Retention by agencies. Amounts retained by title agencies are based on agreements between agencies and our title underwriters. Amounts retained by independent agencies, as a percentage of revenues generated by them, averaged 82.5%, 82.4% and 82.2% during the three years ended December 31, 2023. The average retention percentage may vary from period to period due to the geographical mix of agency operations, the volume of title revenues and, in some states, laws or regulations. Due to the variety of such laws or regulations, as well as competitive factors, the average retention rate can differ significantly from state to state. In addition, a high proportion of our independent agencies are in states with retention rates greater than 80%. We continue to focus on increasing profit margins in every state, increasing premium revenue in states where remittance rates are above 20%, and maintaining the quality of our agency network, which we believe to be the industry’s best, in order to mitigate claims risk and drive consistent future performance. While market share is important in our agency operations channel, it is not as important as margins, risk mitigation and profitability.
Selected cost ratios (by selected segment). The following table shows employee costs and other operating expenses as a percentage of operating revenues for each of the title and real estate solutions segments for the years ended December 31:
Employee Costs Other Operating Expenses
2023 2022 2021 2023 2022 2021
Title 33.3 % 27.1 % 24.5 % 16.4 % 14.8 % 13.0 %
Real estate solutions 18.7 % 17.0 % 13.3 % 68.2 % 68.8 % 78.5 %
Employee costs. Consolidated employee costs in 2023 decreased $89.2 million, or 11%, compared to 2022, primarily driven by lower salaries and benefits expenses, temporary labor and overtime costs, and incentive compensation resulting from lower average employee count and transaction volumes in 2023. Consolidated employee costs increased $25.0 million, or 3%, in 2022 compared to 2021, primarily due to higher salaries and employee benefits driven by 16% higher average employee count, as we integrated our acquisitions, partially offset by reduced incentive compensation, temporary labor and overtime costs resulting from lower operating results and volumes during 2022.
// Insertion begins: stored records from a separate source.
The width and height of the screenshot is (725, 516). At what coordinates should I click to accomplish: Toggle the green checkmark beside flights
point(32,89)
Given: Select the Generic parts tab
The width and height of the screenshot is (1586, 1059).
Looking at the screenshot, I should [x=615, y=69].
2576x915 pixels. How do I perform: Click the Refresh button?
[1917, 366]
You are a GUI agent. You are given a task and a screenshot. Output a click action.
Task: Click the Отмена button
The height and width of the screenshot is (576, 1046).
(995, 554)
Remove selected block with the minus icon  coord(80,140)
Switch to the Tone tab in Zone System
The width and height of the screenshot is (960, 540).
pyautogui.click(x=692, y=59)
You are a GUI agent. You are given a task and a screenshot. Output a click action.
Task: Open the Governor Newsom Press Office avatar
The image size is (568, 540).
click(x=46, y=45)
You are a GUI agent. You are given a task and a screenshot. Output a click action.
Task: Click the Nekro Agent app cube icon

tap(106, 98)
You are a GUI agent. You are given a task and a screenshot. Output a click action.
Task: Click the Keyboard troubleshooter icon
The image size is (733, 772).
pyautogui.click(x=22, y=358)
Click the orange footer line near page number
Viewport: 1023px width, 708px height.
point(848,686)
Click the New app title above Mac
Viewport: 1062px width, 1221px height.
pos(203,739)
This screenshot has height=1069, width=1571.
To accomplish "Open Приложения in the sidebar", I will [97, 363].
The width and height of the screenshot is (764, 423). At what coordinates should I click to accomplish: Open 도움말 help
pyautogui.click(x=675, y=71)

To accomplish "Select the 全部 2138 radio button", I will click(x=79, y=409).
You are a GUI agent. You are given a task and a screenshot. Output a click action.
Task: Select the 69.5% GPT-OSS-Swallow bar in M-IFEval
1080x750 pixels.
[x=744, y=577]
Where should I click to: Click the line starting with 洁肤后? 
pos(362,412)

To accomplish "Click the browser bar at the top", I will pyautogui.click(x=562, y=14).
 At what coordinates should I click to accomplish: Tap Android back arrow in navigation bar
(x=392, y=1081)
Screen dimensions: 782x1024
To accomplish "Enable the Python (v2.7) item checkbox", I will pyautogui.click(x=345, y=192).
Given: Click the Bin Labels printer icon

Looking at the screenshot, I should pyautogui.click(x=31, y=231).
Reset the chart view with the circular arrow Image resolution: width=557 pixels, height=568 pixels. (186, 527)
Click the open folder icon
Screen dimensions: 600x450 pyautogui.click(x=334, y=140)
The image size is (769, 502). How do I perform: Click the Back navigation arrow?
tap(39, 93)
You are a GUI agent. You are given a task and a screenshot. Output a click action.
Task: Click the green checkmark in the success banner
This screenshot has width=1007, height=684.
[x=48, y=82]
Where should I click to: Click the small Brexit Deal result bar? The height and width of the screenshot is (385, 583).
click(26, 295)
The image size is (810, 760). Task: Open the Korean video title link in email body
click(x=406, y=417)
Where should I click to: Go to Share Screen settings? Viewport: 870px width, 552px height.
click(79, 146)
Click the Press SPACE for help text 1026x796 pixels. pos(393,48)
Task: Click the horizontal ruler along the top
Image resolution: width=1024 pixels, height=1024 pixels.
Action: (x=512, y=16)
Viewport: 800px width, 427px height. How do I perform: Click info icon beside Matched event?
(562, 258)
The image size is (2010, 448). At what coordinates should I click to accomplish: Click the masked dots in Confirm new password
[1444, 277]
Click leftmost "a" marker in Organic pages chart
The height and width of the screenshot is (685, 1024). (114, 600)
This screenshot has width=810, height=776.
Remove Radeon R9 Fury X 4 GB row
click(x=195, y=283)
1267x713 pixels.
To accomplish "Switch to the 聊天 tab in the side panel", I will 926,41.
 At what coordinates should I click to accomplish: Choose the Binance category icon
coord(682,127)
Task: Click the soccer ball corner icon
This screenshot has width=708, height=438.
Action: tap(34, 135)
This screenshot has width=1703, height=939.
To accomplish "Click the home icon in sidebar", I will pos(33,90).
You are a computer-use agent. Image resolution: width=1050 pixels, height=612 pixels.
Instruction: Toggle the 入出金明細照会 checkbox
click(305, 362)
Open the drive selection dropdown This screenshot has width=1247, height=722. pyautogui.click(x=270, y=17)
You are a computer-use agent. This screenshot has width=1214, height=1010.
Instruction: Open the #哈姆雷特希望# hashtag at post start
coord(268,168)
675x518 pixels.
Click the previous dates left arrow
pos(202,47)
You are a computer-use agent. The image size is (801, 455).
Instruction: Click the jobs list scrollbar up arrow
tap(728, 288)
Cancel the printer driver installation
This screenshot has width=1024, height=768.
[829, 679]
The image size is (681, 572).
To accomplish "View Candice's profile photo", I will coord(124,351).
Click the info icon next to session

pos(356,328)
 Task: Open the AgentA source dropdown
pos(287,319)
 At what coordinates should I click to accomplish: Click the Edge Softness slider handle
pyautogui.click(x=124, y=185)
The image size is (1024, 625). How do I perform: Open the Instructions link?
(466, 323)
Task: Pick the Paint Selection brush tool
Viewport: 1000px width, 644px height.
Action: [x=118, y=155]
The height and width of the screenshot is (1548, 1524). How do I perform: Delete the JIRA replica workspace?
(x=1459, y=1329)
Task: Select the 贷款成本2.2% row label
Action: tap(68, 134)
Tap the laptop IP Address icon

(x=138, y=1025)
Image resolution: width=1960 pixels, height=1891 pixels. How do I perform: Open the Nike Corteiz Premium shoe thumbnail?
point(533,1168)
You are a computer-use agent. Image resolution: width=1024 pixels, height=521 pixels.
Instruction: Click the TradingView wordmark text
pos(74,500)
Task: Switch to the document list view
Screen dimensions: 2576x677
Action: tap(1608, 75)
Our total employee counts at December 31, 2023, 2022 and 2021 were approximately 6,800, 7,100 and 7,400, respectively. Average cost per employee for 2023 and 2022 decreased 2% and 10%, respectively, compared to corresponding prior years, primarily due to lower incentive compensation, temporary labor and overtime costs driven by reduced 2023 and 2022 transaction volumes.
Employee costs in 2023 for the title and real estate solutions segments decreased $86.9 million, or 12%, and $1.1 million, or 2%, respectively, compared to 2022, primarily driven by lower average employee counts and transaction volumes in 2023. Employee costs in 2022 for the title and real estate solutions segments increased $7.4 million, or 1%, and $15.9 million, or 46%, respectively, compared to 2021, primarily due to higher salaries and employee benefits from acquisitions.
Other operating expenses. Other operating expenses include costs that are primarily fixed in nature, costs that follow, to varying degrees, changes in transaction volumes and revenues (variable costs) and costs that fluctuate independently of revenues (independent costs). Costs that are primarily fixed in nature include rent and other occupancy expenses, equipment rental, insurance, repairs and maintenance, technology costs, telecommunications and title plant expenses. Variable costs include appraiser and service expenses related to real estate solutions operations, outside search fees, attorney fee splits, credit losses (on receivables), copy supplies, delivery fees, postage, premium taxes and title plant maintenance expenses. Independent costs include general supplies, litigation defense, business promotion and marketing and travel.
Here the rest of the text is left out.